It is essential in much the same way that structure is essential to architecture. We need structure to enable us to defy gravity, raise a roof, and make space. We use daylight to apprehend that space as something inhabitable, a place that supports human life.
Electric light confirms the presence of structure and capacity. When you open the refrigerator door, the limits of the space are clear as are its contents, but nothing more is revealed. Daylight brings with it a range of color to which eyes have evolved strong responses; and it changes, morning to night and through the seasons, enabling us to measure time; it then creates textures, through shadow, that also change, with time. Buildings—spaces—change along with daylight, assuming various characters, changing moods, and suggesting a range of possible activities. And when daylight disappears, there is night, dim light, and darkness, but usually with some spare illumination. In a world of daylight and nightlight, we know where we are, what time it is, and we are stimulated to find out by the necessary human need for visual variety and to satisfy our need to verify our orientation.
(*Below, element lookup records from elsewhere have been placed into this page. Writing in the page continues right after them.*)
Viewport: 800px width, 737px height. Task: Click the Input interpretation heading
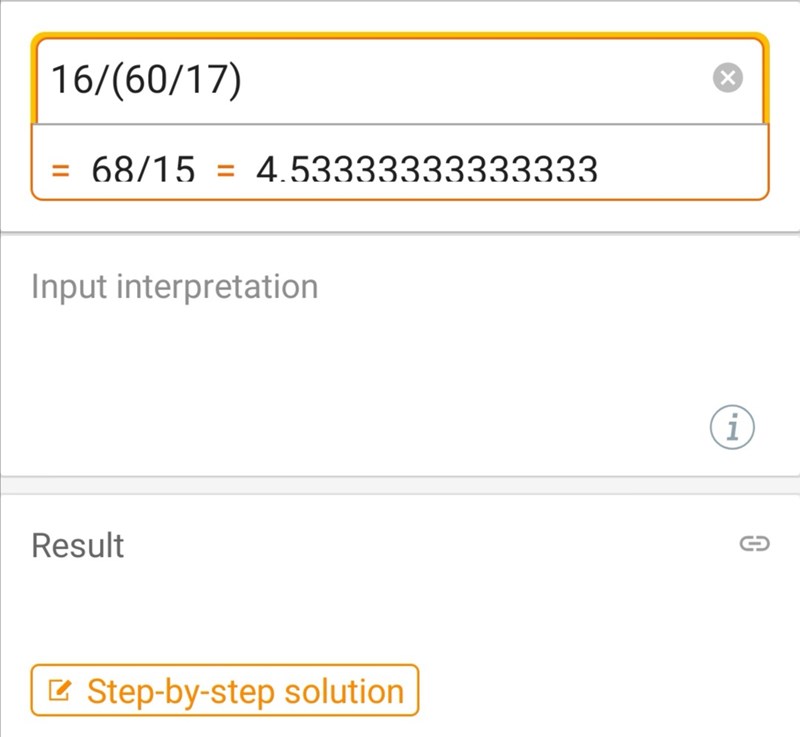175,287
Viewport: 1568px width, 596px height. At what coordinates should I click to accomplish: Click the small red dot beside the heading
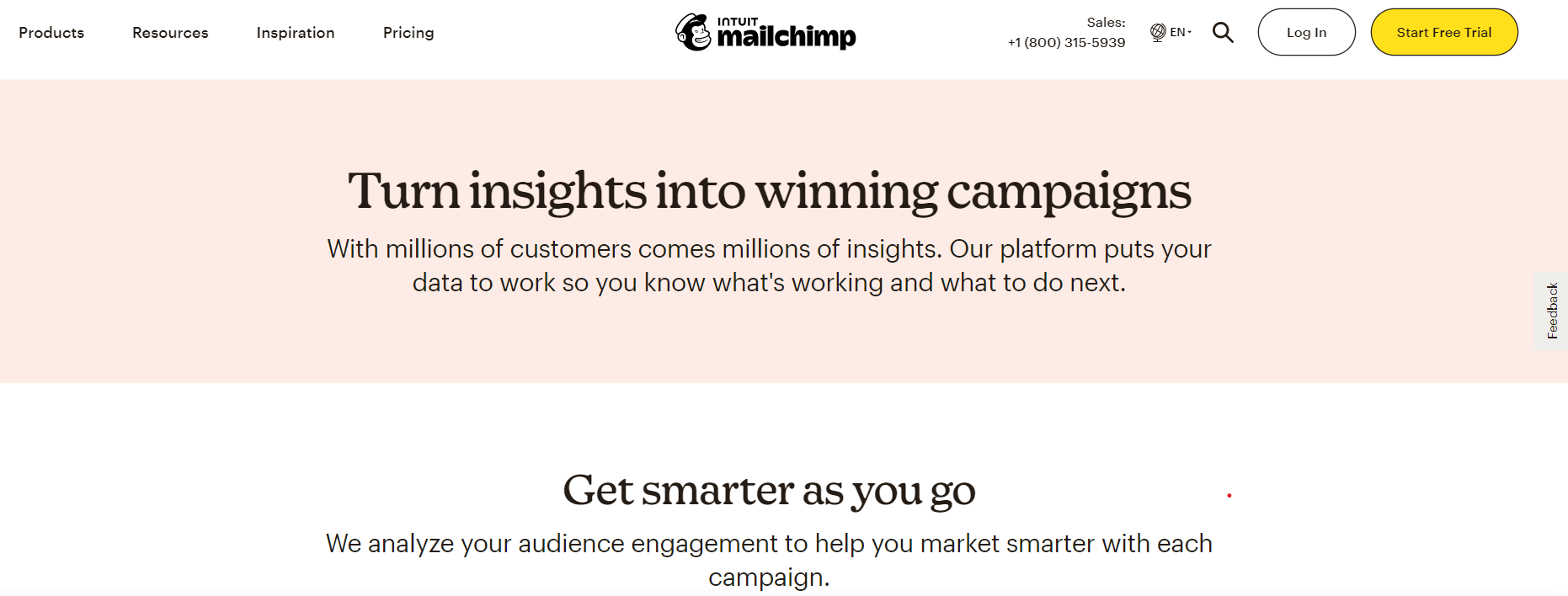(1229, 496)
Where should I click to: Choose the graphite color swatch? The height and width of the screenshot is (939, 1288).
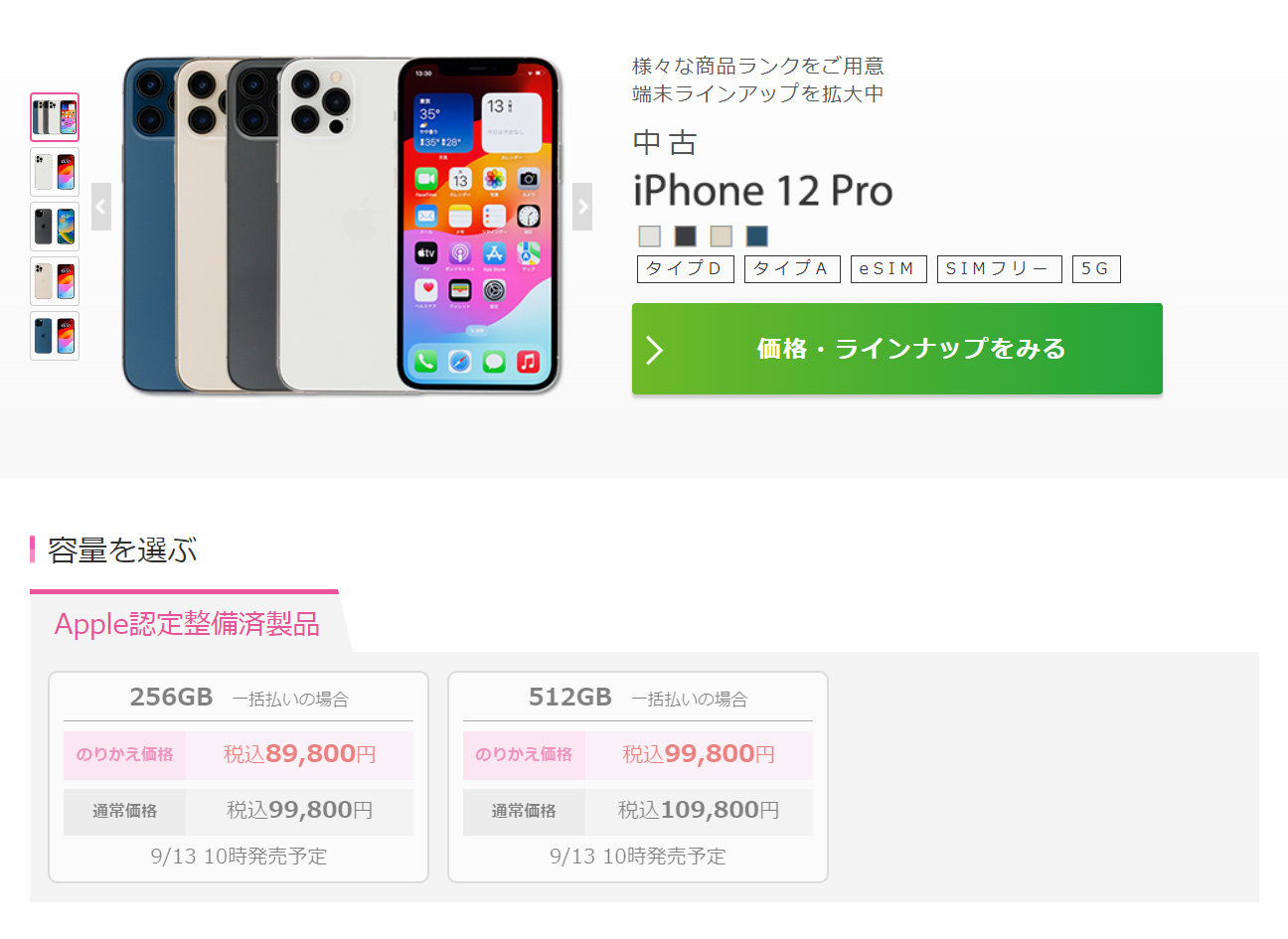coord(686,235)
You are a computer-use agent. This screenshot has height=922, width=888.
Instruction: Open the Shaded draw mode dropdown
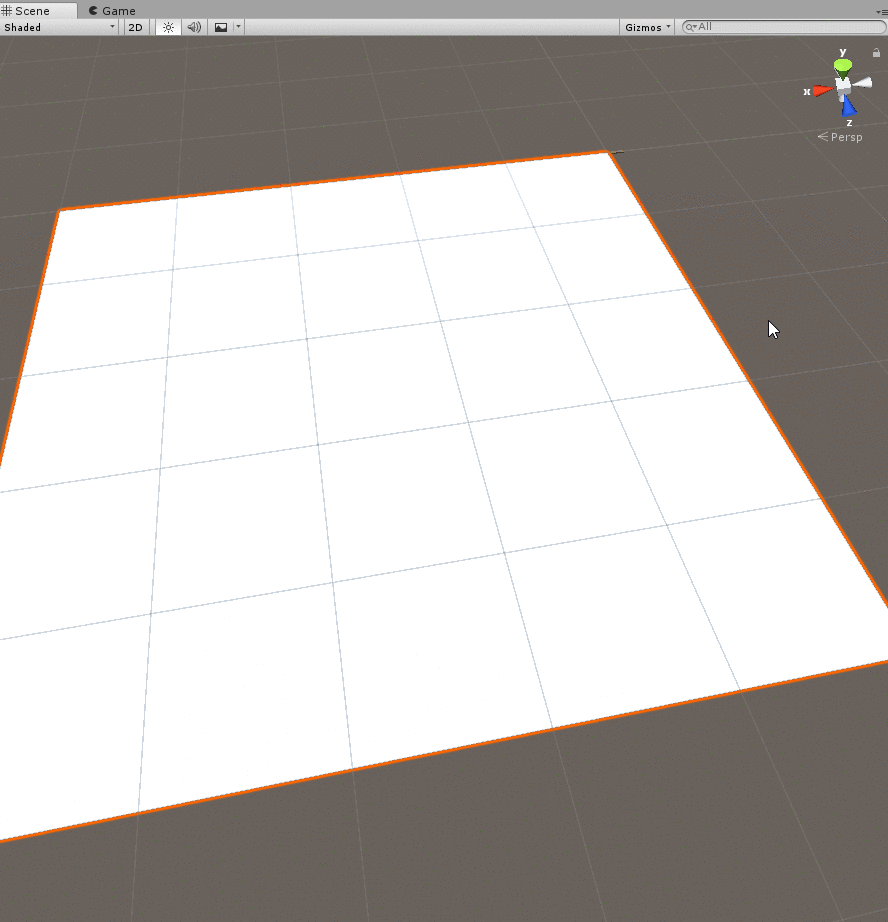click(x=59, y=27)
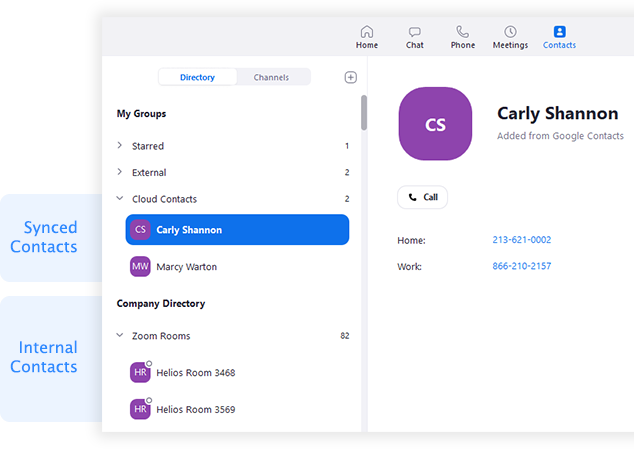Screen dimensions: 634x449
Task: Click Marcy Warton's MW avatar
Action: pos(141,267)
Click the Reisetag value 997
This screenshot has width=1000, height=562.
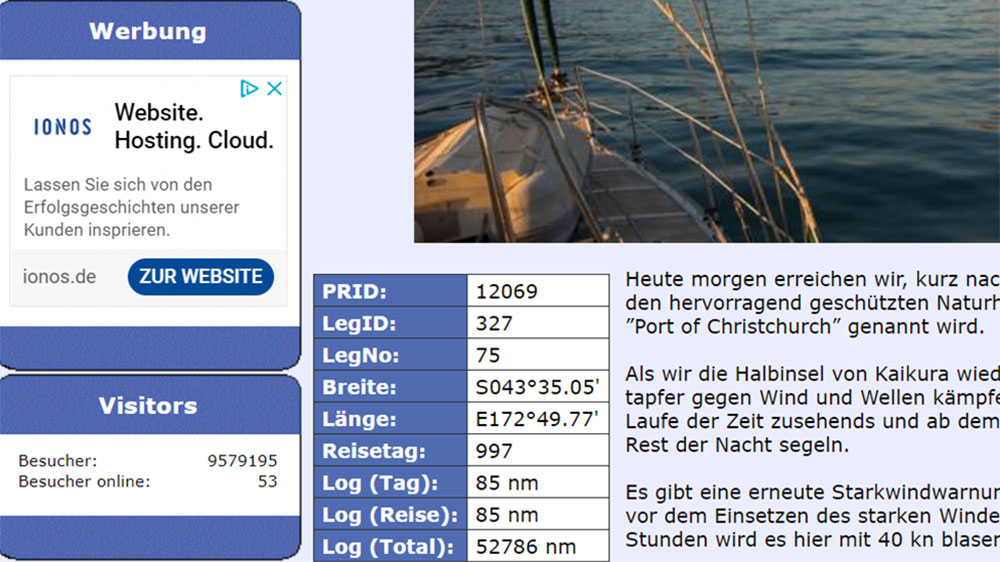click(494, 451)
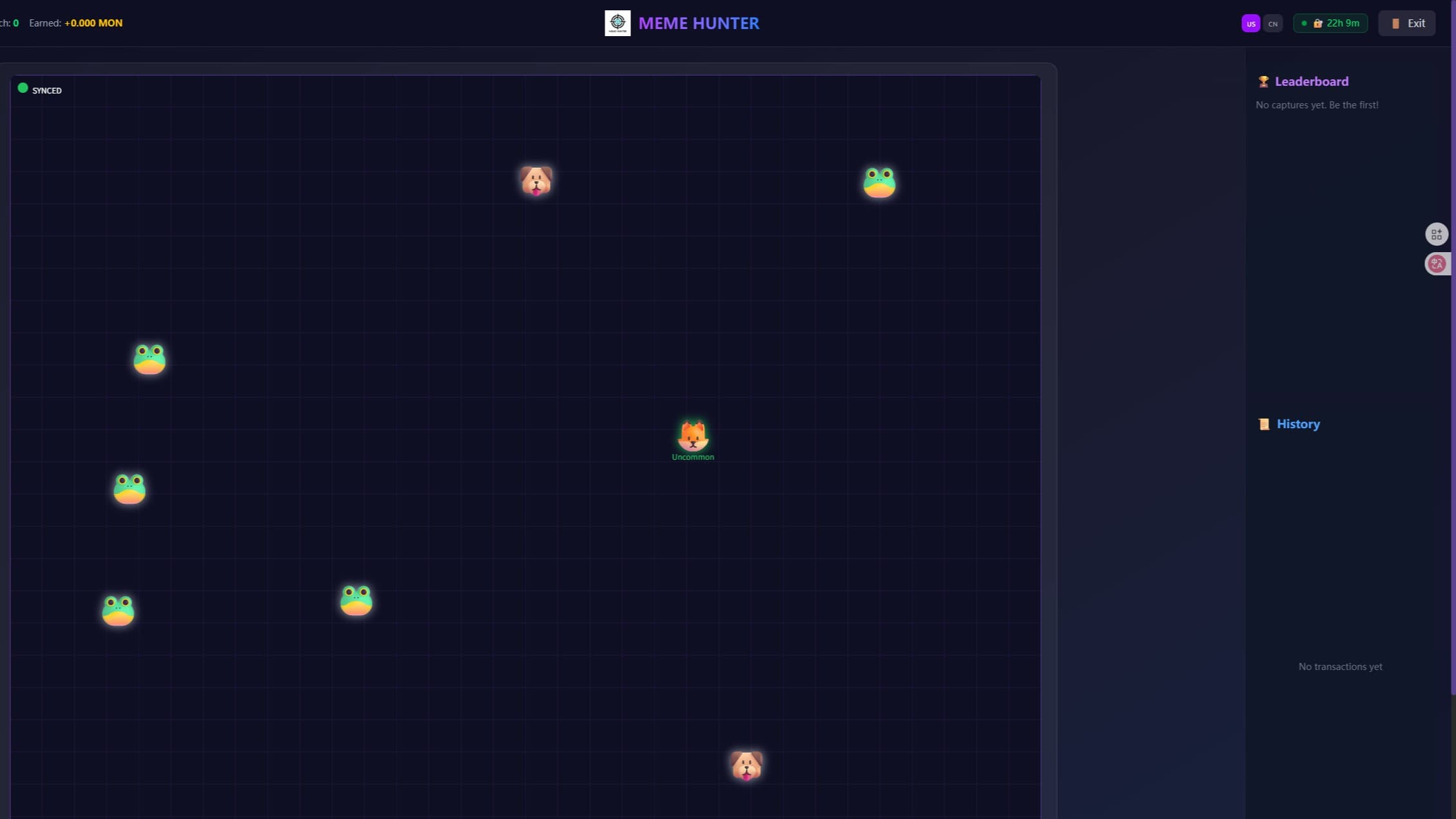The image size is (1456, 819).
Task: Click the Meme Hunter crosshair logo
Action: (617, 23)
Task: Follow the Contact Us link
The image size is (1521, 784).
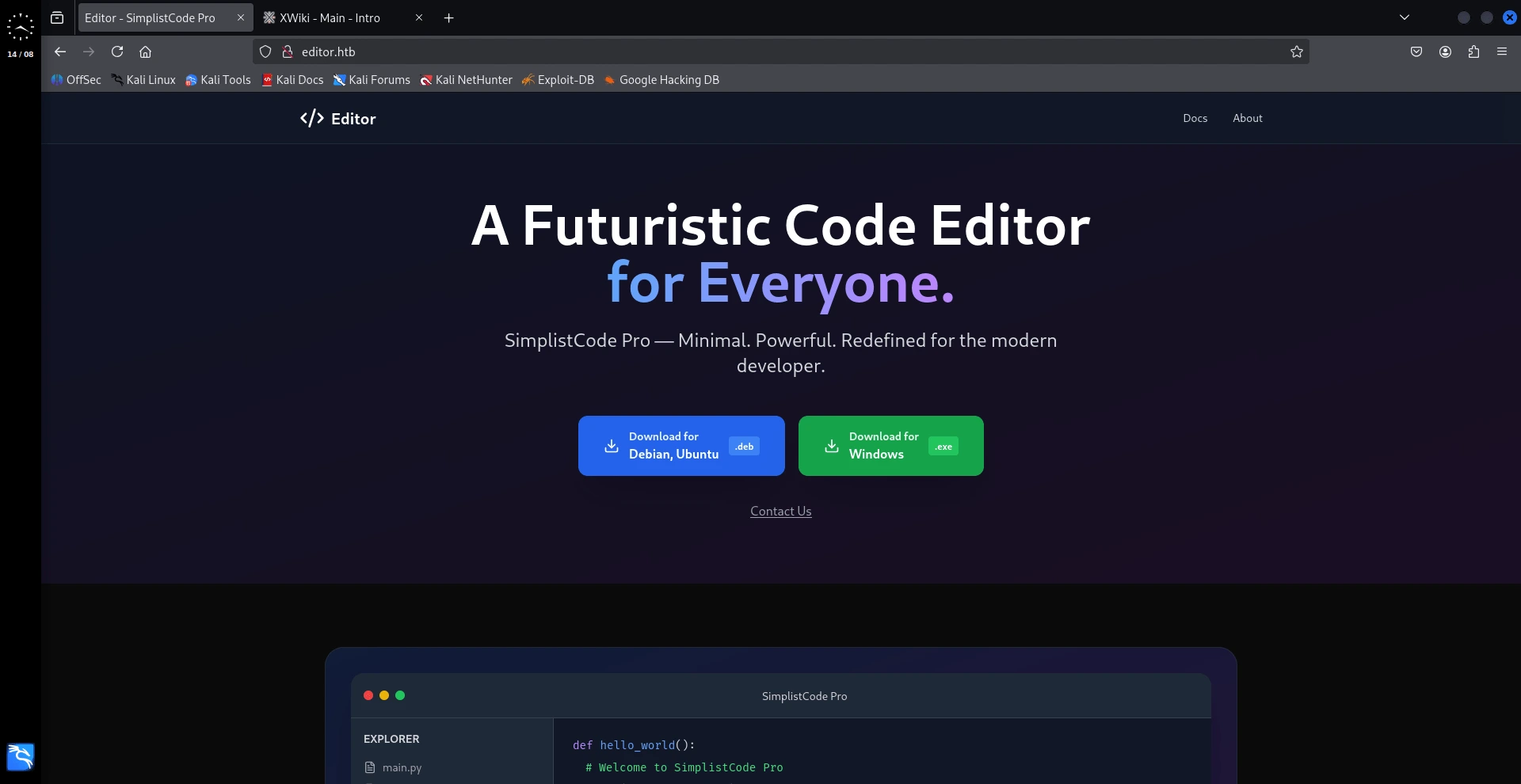Action: (780, 511)
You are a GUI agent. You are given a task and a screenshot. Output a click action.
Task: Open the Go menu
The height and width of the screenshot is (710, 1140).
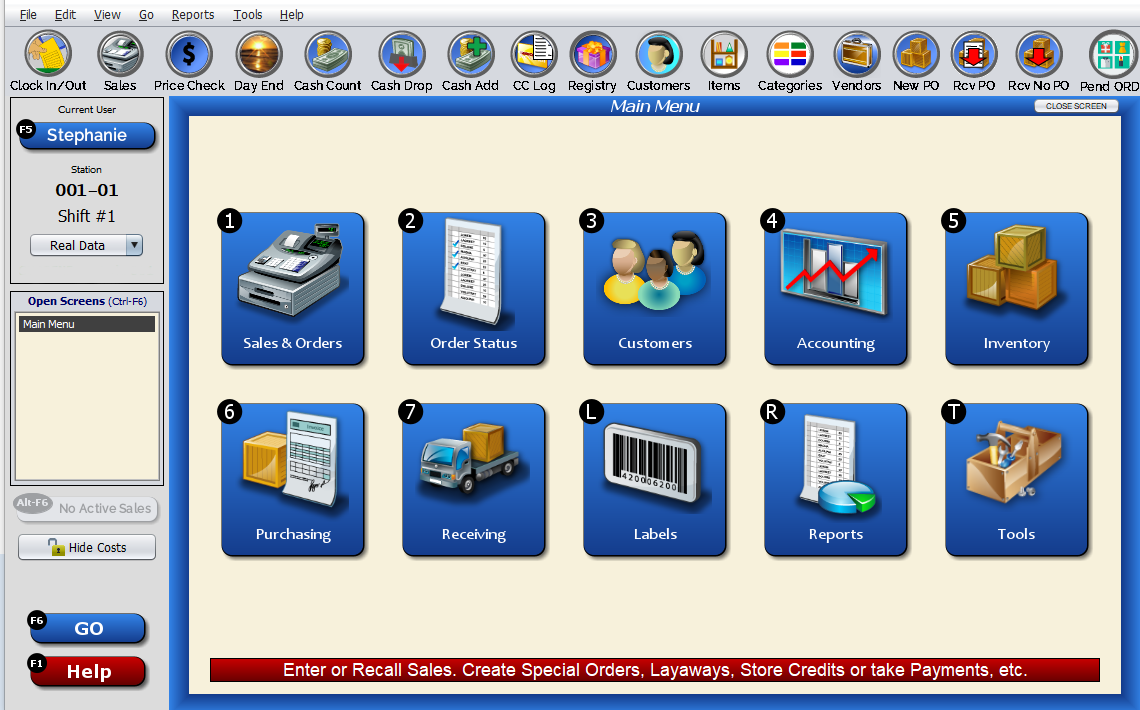[146, 14]
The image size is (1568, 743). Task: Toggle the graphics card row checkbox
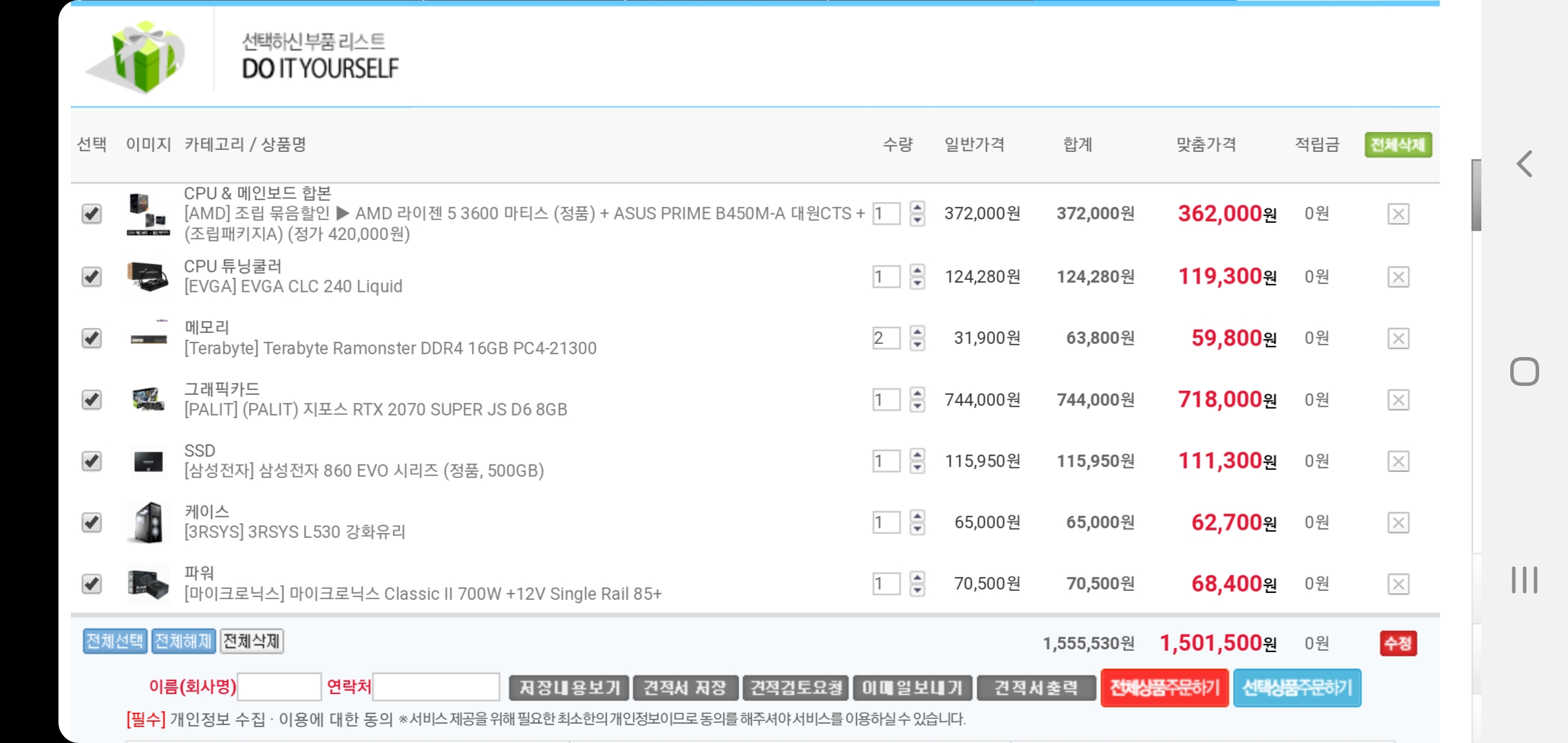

Electric light is only concerned with the one space in which it has been installed, but daylight connects us to all spaces, because that same light from the same source—the sun—is present everywhere on the planet. All humans live and see in that same ocean of light. The energy that illuminates and warms Reykjavik, Iceland comes from the same sun that blasts Palm Springs, California. Architecture was invented—and continues to be invented—under that sun, and the way we build now reflects our ancient expectations as well as our evolved capacities to see and understand. The impulse to gather daylight, on surfaces and in spaces, to make shade and shadow are the same then, now, and everywhere.